Passage for review –
--

Engineered lipase from Thermomyces dupontii with improved thermostability for preparation of long-medium-long structured lipids

Lipase from Thermomyces dupontii (TDL) shows great potential to prepare long-medium-long structured lipids (LML-SLs), but its poor thermostability represents a significant obstacle to further industrial application. Herein, a rational design based on structure and sequence analysis (including disulfide bond calculation and sequence alignment) was used to generate a more thermostable mutant. Compared with wild-type TDL, mutant M3 displayed a 9.1-fold, 7.2 °C and 10 °C increase in half-life (t_1/2) at 60 °C, the half-loss temperature (T 50) at 15 min and optimum temperature, respectively. Remarkably, the specific activity of mutant M3 was 49.1% higher than that of wild-type TDL. Molecular dynamics (MD) simulations showed that the structural flexibility of mutant M3 was reduced, which might contribute to the enhanced thermostability. Additionally, LML-SLs were synthesized from ethyl linoleate and tricaprylin with wild-type TDL and mutant M3. Compared with the wild-type TDL group, the LML-SL content of the mutant M3 group increased by 8.1%. This study will pave the way for the industrial application of TDL and provide valuable insights for enhancing the thermostability of other lipases.

--

Material provided –
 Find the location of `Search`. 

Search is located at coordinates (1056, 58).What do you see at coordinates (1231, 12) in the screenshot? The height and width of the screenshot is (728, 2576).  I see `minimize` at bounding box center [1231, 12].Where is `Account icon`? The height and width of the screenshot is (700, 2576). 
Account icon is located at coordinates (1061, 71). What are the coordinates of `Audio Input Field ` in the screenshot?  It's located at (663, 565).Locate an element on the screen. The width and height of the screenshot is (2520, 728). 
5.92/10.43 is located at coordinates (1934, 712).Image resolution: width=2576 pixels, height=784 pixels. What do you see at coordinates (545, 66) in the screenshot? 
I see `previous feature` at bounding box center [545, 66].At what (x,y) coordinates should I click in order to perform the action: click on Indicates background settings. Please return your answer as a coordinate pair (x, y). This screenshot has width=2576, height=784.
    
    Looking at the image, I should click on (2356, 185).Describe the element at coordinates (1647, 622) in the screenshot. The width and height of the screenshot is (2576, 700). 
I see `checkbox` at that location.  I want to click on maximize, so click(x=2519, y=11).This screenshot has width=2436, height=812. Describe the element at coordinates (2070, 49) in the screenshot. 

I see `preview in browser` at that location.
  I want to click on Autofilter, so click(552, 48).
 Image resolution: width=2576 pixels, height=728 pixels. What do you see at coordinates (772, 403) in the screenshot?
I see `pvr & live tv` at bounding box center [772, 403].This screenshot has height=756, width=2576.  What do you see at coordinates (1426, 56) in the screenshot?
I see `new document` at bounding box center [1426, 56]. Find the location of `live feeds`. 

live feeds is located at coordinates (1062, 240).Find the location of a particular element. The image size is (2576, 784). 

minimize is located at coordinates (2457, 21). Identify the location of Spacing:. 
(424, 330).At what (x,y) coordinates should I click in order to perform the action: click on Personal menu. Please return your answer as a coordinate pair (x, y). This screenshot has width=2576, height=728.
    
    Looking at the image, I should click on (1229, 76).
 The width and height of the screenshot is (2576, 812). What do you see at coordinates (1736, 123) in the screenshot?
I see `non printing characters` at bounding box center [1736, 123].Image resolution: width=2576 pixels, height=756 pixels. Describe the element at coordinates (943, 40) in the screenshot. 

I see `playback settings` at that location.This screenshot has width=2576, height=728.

--

Work required – According to the text on the engineered lipase, how much higher was the specific activity of mutant M3 than that of wild-type TDL? The data above comes from a different source than the text.

Solution – It was 49.1% higher.